--- START PROVIDED DATA ---
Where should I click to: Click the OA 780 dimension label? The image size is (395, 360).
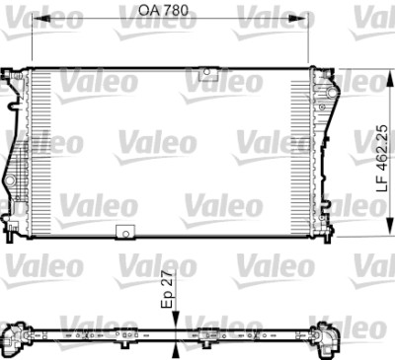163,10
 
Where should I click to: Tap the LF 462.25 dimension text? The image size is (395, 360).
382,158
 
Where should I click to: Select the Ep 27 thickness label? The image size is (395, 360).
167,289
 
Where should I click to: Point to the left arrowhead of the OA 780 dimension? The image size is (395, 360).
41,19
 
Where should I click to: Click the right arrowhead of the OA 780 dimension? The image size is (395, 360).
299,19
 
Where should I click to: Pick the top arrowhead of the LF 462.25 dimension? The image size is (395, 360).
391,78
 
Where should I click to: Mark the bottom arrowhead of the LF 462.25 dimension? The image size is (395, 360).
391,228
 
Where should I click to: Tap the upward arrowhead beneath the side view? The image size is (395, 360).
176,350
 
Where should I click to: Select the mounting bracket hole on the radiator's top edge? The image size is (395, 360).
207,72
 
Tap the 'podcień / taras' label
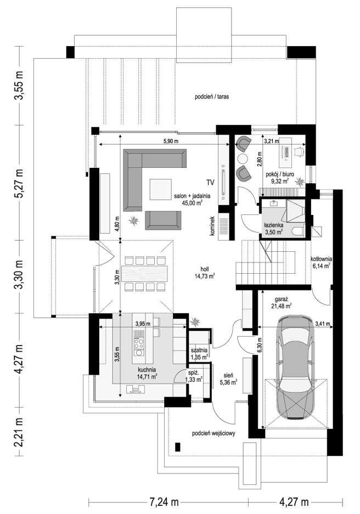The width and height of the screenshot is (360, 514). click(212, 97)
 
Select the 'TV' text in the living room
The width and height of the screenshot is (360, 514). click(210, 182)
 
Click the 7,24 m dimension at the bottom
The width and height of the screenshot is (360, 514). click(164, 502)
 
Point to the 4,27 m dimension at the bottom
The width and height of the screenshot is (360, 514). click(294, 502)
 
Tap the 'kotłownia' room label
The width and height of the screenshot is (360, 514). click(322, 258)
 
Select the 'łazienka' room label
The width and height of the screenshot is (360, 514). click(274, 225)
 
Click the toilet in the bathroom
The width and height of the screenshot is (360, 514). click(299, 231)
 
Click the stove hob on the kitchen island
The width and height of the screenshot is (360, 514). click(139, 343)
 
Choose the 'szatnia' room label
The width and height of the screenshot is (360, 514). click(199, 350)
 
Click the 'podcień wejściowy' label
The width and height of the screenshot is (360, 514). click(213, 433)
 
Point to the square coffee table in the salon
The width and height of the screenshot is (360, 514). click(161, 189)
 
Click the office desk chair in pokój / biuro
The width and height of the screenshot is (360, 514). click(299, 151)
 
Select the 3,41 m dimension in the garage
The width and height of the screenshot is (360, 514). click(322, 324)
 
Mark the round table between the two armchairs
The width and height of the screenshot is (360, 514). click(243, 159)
--- END PROVIDED DATA ---
--- START PROVIDED DATA ---
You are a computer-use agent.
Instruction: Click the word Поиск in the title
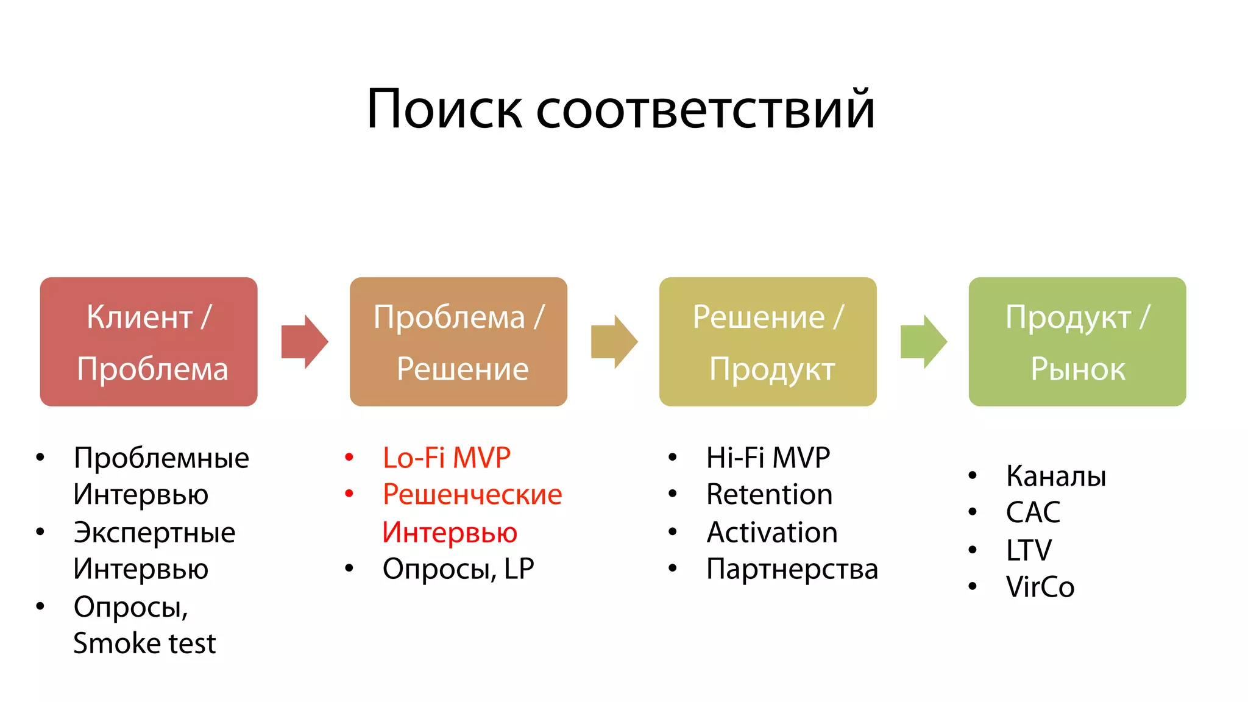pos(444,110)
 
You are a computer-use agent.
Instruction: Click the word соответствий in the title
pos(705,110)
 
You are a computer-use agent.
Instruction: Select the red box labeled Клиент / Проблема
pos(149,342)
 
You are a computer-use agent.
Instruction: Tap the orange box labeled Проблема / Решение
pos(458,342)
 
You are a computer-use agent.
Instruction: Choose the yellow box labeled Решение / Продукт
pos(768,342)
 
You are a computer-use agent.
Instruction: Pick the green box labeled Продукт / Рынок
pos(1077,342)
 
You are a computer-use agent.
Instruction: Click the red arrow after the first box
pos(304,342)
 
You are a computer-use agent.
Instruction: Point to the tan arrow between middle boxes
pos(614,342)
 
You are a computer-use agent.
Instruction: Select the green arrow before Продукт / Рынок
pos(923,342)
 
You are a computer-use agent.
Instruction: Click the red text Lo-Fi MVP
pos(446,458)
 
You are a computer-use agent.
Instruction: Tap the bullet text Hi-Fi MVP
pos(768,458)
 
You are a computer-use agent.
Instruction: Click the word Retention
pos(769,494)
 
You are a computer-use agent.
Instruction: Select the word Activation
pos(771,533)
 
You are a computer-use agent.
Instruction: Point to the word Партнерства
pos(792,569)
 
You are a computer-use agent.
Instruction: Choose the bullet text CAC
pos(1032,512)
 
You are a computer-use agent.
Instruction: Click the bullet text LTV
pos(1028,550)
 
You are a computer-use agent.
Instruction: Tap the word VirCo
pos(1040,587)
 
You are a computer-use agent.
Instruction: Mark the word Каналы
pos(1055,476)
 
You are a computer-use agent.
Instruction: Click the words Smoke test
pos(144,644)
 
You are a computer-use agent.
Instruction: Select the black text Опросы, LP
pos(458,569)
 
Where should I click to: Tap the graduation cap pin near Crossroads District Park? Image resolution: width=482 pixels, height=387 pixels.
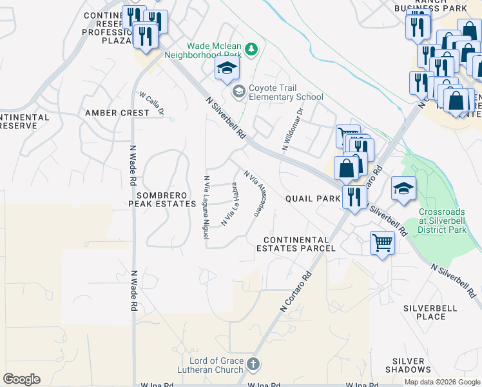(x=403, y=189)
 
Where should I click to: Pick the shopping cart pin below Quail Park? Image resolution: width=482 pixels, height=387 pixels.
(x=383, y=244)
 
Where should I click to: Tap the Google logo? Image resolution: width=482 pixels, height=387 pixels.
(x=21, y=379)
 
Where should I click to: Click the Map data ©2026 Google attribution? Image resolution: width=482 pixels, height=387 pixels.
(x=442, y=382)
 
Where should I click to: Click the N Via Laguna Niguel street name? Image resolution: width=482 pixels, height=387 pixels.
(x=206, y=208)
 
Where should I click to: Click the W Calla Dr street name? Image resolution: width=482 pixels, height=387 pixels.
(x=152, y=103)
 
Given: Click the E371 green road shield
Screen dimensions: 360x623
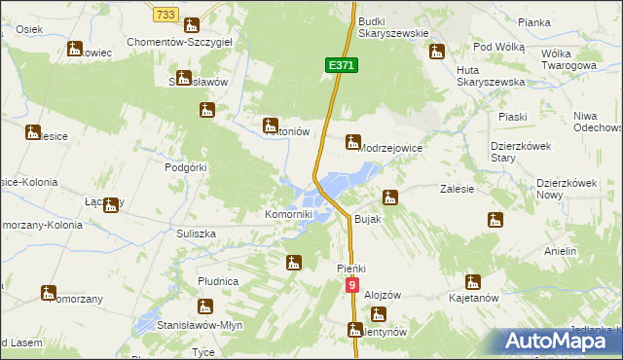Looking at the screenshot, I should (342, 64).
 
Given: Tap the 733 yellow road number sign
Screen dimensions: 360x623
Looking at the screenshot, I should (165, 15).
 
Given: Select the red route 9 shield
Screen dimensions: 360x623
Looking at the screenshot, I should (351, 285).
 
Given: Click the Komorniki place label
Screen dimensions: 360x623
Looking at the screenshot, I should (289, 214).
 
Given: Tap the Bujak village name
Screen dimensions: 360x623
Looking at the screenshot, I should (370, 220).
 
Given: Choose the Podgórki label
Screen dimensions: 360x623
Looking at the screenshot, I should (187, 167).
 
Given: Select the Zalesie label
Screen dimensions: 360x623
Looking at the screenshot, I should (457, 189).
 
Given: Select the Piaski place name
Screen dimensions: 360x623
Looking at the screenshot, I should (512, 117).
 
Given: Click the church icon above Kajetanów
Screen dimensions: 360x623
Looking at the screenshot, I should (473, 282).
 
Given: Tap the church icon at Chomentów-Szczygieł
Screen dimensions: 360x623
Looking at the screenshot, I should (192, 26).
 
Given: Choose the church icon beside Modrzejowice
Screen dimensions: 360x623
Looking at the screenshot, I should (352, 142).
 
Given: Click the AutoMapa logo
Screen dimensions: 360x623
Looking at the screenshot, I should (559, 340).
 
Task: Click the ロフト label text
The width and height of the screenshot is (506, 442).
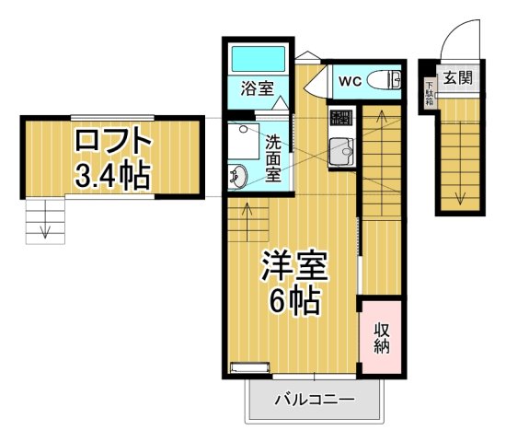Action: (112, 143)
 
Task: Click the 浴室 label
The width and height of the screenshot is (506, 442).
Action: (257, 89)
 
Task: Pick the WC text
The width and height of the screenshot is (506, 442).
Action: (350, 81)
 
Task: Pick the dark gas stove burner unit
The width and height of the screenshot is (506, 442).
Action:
--- END PROVIDED DATA ---
Please copy word for word the lines from the line with "Click the office desk chair in pokój / biuro" to the line with "514). click(243, 159)", including both of those lines.

Click the office desk chair in pokój / biuro
The width and height of the screenshot is (360, 514). click(299, 151)
 
Select the 3,41 m dimension in the garage
The width and height of the screenshot is (360, 514). click(322, 324)
 
Mark the round table between the two armchairs
The width and height of the screenshot is (360, 514). click(243, 159)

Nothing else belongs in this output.